Explain why a contract passed or failed with detailed analysis.

geval explain --contract <path> --eval <paths...> [options]

Options:

-c, --contract <path> - Path to eval contract (YAML/JSON) (required)
-e, --eval <paths...> - Path(s) to eval result files (required)
-b, --baseline <path> - Path to baseline eval results
--verbose - Show detailed explanations
--no-color - Disable colored output

Example:

geval explain -c contract.yaml -e results.json --verbose

`geval validate`

Validate a contract file for syntax and semantic correctness.

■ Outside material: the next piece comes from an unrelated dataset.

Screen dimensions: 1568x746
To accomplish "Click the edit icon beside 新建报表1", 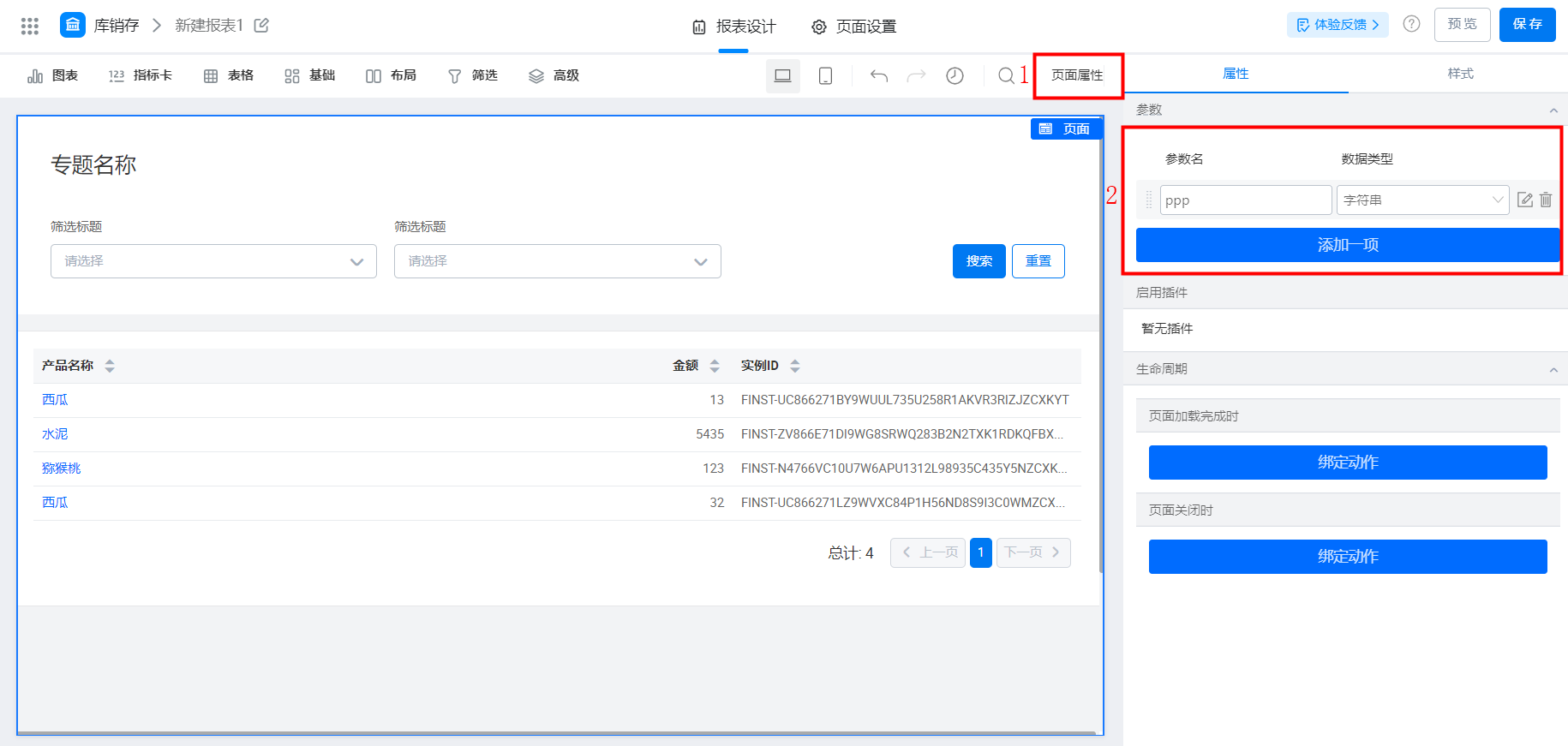I will pos(262,26).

geval validate <path> [options]

Options:

<path> - Path to eval contract (YAML/JSON) (required)
--strict - Enable strict validation (warnings become errors)
--json - Output results as JSON

Example:

geval validate contract.yaml --strict

`geval approve`

Record a human approval decision. Creates an approval artifact that can be used as a signal.

geval approve --reason <reason> [options]

Options:

-r, --reason <reason> - Reason for approval (required)
-o, --output <path> - Output file path (default: geval-approval.json)
--by <name> - Name of approver (defaults to $USER)

Example:

geval approve --reason "Reviewed with product team" --by "alice"

`geval reject`

Record a human rejection decision. Creates a rejection artifact.

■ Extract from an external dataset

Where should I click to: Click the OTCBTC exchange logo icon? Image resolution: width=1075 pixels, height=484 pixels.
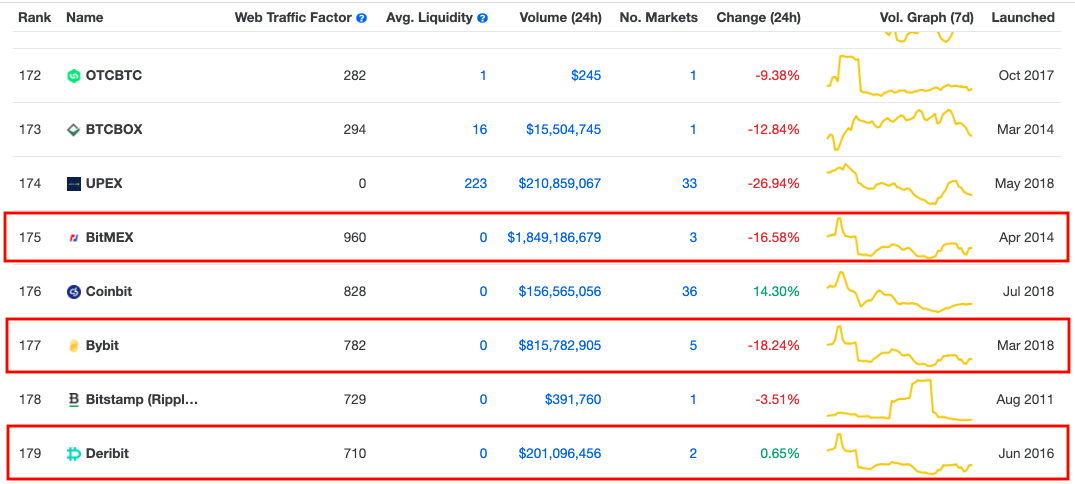pos(73,75)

geval reject --reason <reason> [options]

Options:

-r, --reason <reason> - Reason for rejection (required)
-o, --output <path> - Output file path (default: geval-rejection.json)
--by <name> - Name of reviewer (defaults to $USER)

Example:

geval reject --reason "Customer risk too high" --by "bob"

Contract Reference

Geval supports two contract formats:

Legacy Format (Eval-Based)

version: 1 # Contract schema version (required)
name: string # Contract name (required)
description: string # Optional description
environment: production # Optional: production | staging | development

sources: # Optional: inline CSV/JSON parsing config
  csv:
    metrics:
      - column: accuracy
        aggregate: avg
    evalName:
      fixed: my-eval

required_evals: # Required: list of eval suites to check
  - name: eval-name
    description: string # Optional
    rules: # Required: list of rules
      - metric: accuracy
        operator: ">="
        baseline: fixed
        threshold: 0.85

on_violation: # Required: violation handler
  action: block # block | require_approval | warn
  message: string # Optional custom message

metadata: # Optional: contract metadata
  key: value # All values must be strings

Policy Format (Signal-Based) - New

version: 1
name: policy-contract
environment: production

policy:
  # Environment-specific policies
  environments:
    development:
      default: pass # Default action when no rules match

    production:
      default: require_approval
      rules:
        # Eval-based rule
        - when:
            eval:
              metric: accuracy
              operator: ">="
              baseline: fixed
              threshold: 0.90
          then:
            action: pass
            reason: "Accuracy meets threshold"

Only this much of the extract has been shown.